Required work >>
Each line of the listing that contains the word "squirting" is to be copied.

Data extracts >>
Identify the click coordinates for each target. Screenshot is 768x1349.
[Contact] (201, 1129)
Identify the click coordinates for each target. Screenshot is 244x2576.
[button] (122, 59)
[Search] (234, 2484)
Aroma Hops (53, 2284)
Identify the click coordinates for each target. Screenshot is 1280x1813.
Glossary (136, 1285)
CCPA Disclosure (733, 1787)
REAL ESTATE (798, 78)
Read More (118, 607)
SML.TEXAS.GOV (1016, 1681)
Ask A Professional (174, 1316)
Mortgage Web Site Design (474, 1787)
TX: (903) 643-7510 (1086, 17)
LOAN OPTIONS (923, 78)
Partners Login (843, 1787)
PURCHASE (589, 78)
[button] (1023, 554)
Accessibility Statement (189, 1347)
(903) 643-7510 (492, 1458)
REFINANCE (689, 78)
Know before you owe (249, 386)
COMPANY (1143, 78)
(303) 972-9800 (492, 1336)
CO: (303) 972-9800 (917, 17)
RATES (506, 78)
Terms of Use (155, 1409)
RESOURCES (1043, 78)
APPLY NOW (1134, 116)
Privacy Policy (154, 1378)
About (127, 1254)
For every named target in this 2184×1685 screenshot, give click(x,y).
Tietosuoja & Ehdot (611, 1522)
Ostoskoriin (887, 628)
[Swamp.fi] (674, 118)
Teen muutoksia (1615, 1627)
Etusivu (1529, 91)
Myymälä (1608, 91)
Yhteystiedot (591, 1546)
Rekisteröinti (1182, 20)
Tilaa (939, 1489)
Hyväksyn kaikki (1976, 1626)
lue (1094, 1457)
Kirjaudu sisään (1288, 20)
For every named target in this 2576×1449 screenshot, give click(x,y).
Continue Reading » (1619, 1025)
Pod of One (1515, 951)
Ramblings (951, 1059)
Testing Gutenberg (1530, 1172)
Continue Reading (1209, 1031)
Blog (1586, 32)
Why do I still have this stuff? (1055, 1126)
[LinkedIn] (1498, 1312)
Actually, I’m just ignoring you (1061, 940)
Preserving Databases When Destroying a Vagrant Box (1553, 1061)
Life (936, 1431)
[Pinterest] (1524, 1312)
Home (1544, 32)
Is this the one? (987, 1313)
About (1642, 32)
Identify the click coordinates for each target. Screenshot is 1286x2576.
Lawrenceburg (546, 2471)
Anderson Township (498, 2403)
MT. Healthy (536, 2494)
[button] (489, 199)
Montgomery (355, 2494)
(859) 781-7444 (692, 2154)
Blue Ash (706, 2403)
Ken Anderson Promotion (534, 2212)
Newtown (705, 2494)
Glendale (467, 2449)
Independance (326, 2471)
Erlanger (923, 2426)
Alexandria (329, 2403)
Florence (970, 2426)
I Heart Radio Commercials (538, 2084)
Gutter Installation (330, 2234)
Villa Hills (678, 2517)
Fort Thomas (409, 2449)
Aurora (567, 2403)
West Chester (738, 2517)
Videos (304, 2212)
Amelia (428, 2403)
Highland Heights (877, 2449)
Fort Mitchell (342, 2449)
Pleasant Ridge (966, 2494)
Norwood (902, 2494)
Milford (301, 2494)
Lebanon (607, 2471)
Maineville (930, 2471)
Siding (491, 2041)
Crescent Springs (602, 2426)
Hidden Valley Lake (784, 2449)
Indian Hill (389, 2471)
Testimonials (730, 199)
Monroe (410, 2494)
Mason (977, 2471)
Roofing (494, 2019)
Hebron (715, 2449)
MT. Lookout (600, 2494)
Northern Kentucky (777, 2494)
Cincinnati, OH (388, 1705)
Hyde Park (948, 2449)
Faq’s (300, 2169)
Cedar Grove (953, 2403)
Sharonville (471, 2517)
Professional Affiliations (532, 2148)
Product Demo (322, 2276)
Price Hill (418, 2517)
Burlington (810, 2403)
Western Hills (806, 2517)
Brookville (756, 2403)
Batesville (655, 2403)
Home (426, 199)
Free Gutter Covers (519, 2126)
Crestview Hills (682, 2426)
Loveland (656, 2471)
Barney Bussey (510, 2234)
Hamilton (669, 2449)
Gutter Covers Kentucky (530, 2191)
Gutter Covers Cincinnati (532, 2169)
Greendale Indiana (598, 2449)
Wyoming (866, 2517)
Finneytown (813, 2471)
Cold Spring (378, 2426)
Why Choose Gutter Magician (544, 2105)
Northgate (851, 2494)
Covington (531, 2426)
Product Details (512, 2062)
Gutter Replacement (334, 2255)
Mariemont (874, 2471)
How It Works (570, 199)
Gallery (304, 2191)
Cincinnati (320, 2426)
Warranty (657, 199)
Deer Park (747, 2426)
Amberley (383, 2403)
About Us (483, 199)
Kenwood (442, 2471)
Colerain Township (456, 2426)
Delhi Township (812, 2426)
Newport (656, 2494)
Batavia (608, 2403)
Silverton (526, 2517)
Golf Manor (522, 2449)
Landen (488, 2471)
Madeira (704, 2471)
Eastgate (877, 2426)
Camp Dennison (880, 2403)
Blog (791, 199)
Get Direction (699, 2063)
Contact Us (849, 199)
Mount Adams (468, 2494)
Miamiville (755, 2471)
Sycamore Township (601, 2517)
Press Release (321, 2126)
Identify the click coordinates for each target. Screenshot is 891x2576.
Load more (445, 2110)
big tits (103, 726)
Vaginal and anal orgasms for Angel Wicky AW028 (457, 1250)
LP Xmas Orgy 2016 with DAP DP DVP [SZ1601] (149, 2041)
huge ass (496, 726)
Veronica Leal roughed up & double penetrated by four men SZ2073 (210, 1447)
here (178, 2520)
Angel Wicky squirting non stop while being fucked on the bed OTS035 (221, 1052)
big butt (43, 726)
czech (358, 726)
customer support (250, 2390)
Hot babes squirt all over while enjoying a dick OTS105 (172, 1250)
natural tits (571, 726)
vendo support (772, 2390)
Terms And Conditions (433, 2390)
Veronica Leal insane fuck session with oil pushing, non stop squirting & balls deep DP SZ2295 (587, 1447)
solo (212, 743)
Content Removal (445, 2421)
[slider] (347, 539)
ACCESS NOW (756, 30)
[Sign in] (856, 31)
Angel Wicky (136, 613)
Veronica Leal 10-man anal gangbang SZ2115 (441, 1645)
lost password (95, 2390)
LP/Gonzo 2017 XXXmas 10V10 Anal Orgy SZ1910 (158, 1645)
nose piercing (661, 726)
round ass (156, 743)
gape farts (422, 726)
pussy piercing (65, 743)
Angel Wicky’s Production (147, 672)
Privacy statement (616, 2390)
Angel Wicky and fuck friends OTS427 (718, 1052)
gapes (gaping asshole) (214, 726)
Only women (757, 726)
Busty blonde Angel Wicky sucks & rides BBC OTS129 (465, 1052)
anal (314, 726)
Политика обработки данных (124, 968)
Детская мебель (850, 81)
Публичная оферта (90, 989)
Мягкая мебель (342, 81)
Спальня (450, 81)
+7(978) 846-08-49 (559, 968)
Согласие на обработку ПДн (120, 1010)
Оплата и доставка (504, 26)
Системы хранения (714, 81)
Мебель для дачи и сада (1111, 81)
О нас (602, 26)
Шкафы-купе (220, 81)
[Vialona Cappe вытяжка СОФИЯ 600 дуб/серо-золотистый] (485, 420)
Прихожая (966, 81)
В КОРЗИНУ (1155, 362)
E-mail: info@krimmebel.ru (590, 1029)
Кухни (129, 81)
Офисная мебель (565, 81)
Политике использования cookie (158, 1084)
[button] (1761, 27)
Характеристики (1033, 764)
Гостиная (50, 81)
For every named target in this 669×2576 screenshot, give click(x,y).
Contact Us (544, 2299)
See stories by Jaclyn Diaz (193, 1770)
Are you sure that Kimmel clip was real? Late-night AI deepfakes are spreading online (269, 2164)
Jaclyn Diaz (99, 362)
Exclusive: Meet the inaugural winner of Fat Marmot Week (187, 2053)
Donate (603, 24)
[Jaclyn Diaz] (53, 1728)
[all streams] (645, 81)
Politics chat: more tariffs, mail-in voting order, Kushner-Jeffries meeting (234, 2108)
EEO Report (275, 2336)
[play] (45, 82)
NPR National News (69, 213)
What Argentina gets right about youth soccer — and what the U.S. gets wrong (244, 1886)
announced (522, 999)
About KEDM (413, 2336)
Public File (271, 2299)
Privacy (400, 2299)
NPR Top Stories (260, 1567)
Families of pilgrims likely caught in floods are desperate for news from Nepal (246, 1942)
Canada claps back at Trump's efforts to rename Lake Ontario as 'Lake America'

Solution >>
Angel Wicky squirting non stop while being fucked on the bed OTS035 (221, 1052)
Veronica Leal insane fuck session with oil pushing, non stop squirting & balls deep DP SZ2295 (587, 1447)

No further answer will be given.